Kapern: Dann stellt sich doch die Frage, ob die USA geostrategisch nicht viel besser aufgestellt wären, wenn tatsächlich eine Aussöhnung mit Teheran funktionieren würde und man auf Distanz zu Saudi-Arabien gehen könnte.
Lüders: Für die Region insgesamt wäre das ohne Zweifel ein Gewinn, wenn die Spannungen zwischen Saudi-Arabien und dem Iran relativiert werden könnten, indem die Amerikaner und die westlichen Staaten zu beiden Ländern pragmatische Beziehungen unterhalten würden. Aber bis dahin ist es noch ein weiter Weg. Für Saudi-Arabien ist das nicht akzeptabel.

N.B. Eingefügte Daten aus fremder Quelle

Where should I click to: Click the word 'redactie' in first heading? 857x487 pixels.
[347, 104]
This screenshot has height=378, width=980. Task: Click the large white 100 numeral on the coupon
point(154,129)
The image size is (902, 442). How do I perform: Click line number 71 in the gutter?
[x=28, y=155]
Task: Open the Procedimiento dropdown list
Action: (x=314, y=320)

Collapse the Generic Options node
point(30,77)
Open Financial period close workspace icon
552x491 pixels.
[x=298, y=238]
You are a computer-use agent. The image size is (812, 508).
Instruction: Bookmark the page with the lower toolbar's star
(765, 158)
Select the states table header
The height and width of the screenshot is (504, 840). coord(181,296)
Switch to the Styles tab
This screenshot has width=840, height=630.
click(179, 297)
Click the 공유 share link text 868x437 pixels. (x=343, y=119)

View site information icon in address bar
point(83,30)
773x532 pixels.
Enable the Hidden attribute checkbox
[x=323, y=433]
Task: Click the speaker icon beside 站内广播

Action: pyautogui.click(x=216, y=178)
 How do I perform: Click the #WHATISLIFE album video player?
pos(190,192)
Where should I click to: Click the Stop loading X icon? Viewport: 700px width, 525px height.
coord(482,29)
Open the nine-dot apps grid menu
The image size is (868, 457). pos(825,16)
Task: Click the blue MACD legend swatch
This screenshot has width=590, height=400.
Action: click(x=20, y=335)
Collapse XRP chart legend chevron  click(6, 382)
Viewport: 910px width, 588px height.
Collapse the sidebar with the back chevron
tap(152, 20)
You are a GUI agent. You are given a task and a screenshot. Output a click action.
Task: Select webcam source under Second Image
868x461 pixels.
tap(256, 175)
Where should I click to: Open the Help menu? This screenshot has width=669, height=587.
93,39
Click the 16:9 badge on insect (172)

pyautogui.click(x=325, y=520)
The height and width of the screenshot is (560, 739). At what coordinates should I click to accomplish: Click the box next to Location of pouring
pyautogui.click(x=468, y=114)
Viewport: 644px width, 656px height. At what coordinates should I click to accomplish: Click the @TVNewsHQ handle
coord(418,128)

Saudi-Arabien sieht sich als Führungsmacht in der islamischen Welt und vor allem als Führungsmacht des sunnitischen Islam. Die sunnitische Richtung ist ja die Mehrheitsströmung im Islam, während die Schiiten die Minderheit darstellen. Und Iran als Führungsmacht der Schiiten ist ein Erzfeind Saudi-Arabiens aus geostrategischen Gründen, aber auch, weil die doch überaus reaktionär gesinnten wahabitischen Rechtsgelehrten, also sunnitische Rechtsgelehrte, den schiitischen Islam schlichtweg verachten. Also es wird nicht so ohne Weiteres eine Wiederannäherung geben zwischen Saudi-Arabien und dem Iran. Aber nichtsdestotrotz: Die Saudis sind entschlossen, den Amerikanern ein kleines Signal zu senden. Sie können sich nicht neu erfinden, die Beziehungen zum Westen sind zu gut, als dass man sie relativieren könnte. Aber sie haben einen Hebel, die Saudis, was den Amerikanern Sorgen bereiten könnte: Sie haben Bargeldreserven von etwa 700 Milliarden Dollar und ein Großteil dieses Geldes ist in den USA investiert, unter anderem in amerikanischen Staatsanleihen. Und wenn die Saudis auf die Idee kämen, hier ihr Geld abzuziehen oder zumindest in Teilen abzuziehen, dann würde man das in den USA wirtschaftlich spüren.
Kapern: Also ein Gewitter in den Beziehungen zwischen den USA und Saudi-Arabien, aber kein Erdbeben – das war der Nahost-Experte Michael Lüders. Herr Lüders, danke für das Gespräch und einen schönen Tag noch.
Lüders: Ihnen auch! Danke schön.
Äußerungen unserer Gesprächspartner geben deren eigene Auffassungen wieder. Deutschlandradio macht sich Äußerungen seiner Gesprächspartner in Interviews und Diskussionen nicht zu eigen.